[Collected data]
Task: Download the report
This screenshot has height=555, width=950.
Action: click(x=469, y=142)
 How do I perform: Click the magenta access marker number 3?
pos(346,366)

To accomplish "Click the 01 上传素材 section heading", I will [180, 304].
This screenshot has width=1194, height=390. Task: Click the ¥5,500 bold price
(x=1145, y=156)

• Requirement: Reproduce every entry above so that each one matches its source exactly.

• Finished exercise:
Task: Download the report
This screenshot has height=555, width=950.
Action: click(x=469, y=142)
 How do I perform: Click the magenta access marker number 3?
pos(346,366)

To accomplish "Click the 01 上传素材 section heading", I will [180, 304].
This screenshot has width=1194, height=390. Task: Click the ¥5,500 bold price
(x=1145, y=156)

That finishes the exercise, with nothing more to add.